В керамику меня привели птицы. Я тогда еще выставлялся на Андреевском спуске, отчасти с керамикой, но больше с графикой — это была моя специальность. Хороший офорт стоил триста долларов, но покупатели, к сожалению, находились не чаще чем раз в месяц.  А я уже окончил академию, и меня это очень расстраивало.

В преддверии Евровидения моей тете – она известный гончар – поступил заказ на музыкальных птиц: трипольскую зозулицу выбрали неофициальным символом конкурса. Их делали несколько мастеров, только я за год слепил около шести тысяч. Большая бетонная зозулица, которая стоит на Певческом поле, сделана по моему эскизу. Я и сейчас потихоньку продолжаю лепить этих птиц — заказывают. 

Иногда говорят, что я гончар. Поправляю: я — керамист. Гончар работает на гончарном круге, в технике круглых геометрических форм, а керамист делает все. Чтобы масса называлась керамической, она должна пройти обжиг.

Юрий Денисенко, керамист

Студентом дедушка оказался в оккупированном Киеве: какое-то время он еще ходил на занятия в Академию искусств, но потом здание забрали под комендатуру, а студентов отправили в немецкий трудовой лагерь. После его разбомбили американцы.

Когда война закончилась, дедушка написал мелом на тенте грузовика «Мы из СССР» и отправился в Париж. Мастерские Родена, импрессионистов — это был Париж, в котором он как художник был нужен. Но в Украине — совершенно  разрушенной Украине — оставалась его мать, и дедушка вернулся. Так Михаил Иванович Денисенко оказался на Васильковском керамическом заводе. Впоследствии он сформировал его стиль и стал основателем васильковской майолики.

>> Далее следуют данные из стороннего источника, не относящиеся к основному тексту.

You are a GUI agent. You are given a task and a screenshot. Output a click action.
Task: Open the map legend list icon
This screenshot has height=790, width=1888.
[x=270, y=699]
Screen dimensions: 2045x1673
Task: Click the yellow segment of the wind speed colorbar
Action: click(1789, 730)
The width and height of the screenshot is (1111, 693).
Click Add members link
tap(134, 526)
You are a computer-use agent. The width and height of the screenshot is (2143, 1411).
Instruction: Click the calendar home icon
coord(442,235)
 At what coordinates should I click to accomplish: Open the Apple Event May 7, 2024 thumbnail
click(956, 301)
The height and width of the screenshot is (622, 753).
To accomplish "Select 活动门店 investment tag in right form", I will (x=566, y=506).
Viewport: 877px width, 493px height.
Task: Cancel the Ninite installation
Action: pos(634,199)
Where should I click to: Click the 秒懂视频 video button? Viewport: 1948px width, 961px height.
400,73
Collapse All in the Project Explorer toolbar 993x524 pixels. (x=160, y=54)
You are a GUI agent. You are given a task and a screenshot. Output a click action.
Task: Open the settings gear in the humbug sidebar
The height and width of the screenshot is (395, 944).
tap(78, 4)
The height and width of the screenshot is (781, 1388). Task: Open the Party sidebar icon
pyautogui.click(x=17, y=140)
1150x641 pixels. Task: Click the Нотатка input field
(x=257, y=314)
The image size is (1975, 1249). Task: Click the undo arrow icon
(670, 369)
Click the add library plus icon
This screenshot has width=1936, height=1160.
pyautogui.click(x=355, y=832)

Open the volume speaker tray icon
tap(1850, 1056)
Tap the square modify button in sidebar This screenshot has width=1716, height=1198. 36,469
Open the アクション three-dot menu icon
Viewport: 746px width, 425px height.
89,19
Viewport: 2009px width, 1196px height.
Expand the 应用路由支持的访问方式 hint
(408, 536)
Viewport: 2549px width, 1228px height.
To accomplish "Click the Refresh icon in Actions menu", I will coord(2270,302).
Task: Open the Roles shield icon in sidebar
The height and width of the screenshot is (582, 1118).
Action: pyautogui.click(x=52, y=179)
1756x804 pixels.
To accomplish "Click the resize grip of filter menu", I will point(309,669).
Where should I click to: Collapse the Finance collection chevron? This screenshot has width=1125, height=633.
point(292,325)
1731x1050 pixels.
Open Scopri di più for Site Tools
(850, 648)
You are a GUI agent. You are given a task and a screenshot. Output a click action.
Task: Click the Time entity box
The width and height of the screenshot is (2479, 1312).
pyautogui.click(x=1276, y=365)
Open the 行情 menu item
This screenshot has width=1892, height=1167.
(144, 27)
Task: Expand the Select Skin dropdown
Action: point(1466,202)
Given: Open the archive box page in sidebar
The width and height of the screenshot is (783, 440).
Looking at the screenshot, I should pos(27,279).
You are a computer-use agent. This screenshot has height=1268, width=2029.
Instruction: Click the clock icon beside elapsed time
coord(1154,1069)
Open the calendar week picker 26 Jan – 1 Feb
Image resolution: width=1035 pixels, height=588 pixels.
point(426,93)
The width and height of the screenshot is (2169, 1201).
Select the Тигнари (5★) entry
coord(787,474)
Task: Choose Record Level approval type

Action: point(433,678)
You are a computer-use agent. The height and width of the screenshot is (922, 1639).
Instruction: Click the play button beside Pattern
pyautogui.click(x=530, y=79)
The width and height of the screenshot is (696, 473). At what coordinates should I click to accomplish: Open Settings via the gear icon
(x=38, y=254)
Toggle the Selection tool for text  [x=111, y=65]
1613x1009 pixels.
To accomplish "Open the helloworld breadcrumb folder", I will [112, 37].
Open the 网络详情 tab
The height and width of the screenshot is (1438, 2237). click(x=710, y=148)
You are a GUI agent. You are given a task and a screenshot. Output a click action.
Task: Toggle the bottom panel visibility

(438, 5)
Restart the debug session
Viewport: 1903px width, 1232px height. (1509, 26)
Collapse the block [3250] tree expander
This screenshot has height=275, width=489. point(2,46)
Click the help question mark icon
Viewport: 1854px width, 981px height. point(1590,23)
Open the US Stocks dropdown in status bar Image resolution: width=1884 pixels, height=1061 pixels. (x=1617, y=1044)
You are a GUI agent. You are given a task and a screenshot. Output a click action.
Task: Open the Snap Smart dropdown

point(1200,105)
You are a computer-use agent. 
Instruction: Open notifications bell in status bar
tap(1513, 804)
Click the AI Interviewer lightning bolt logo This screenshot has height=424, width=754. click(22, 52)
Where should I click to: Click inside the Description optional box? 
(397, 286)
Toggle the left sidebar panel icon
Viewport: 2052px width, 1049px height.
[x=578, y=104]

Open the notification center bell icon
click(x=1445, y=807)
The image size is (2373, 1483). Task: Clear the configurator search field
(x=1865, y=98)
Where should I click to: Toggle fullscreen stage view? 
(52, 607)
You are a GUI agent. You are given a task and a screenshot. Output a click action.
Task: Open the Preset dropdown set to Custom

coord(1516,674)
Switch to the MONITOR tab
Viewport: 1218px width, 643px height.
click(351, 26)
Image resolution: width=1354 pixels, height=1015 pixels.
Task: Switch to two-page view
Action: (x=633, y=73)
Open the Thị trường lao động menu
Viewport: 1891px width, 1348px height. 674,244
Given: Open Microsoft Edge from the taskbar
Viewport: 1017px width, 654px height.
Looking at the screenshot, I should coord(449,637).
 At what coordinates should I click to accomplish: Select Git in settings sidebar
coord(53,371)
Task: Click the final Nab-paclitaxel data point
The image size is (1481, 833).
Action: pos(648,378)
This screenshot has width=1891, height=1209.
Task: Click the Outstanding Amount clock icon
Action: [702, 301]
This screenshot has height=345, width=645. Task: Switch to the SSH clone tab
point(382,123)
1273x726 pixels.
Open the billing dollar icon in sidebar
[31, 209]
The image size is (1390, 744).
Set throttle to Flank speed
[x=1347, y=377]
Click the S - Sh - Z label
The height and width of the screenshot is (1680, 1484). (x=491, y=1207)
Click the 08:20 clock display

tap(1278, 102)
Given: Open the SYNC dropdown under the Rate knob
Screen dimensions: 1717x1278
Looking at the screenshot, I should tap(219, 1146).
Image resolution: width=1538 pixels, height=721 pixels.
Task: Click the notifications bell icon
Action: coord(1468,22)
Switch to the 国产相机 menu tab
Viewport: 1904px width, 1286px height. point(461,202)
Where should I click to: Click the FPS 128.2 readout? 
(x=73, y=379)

Помню стол на уровне глаз, на нем пирог, а я не могу дотянуться… Мама помогла, только когда закончила процесс — его нельзя было прерывать. Оба моих родителя — керамисты. Познакомились на том же Васильковском заводе. Но на самом деле керамика в нашей семье началась не с него: по папиной линии я керамист уже в седьмом поколении.

Родители не хотели отдавать меня в художественную школу. Но мне, как ни странно, помогла музыка! В пятом классе я нарисовал картинку, возникшую при прослушивании какой-то народной композиции. Этих казаков учительница музыки показала всем.

Глина под рукой с детства. Смотрел мультики — лепил героев. Конечно, когда помогал папа, выходила совсем крутая игрушка! В художественной школе как-то сделал из глины Шевченко, меня уже тогда тянуло к графике, и я ее добавил. Наложил белую глину на черную и прорезал рисунок.

Графика — это всегда праздник, там легко выехать за счет эффектов. Керамика тоже праздник, но иногда большого отчаянья! Исправить же почти ничего нельзя.

Когда печка разрывается, каждый раз думаешь: это металлический кожух нагрелся или твое изделие бабахнуло? Если обжиг проходит ночью, можно вообще не заснуть. Днем в мастерской бегаешь-бегаешь — как-то легче.

Страшно, если что-то произошло с заказом. Тогда ты можешь задержать строителей и попасть на десятки тысяч долларов на плитке, которая стоит тысячу гривен.  Даже чуть не тот оттенок — и все! А ведь нюансов множество: надо знать, например, что при обжиге красный и золотой требуют подачи кислорода, иначе цвета не будет.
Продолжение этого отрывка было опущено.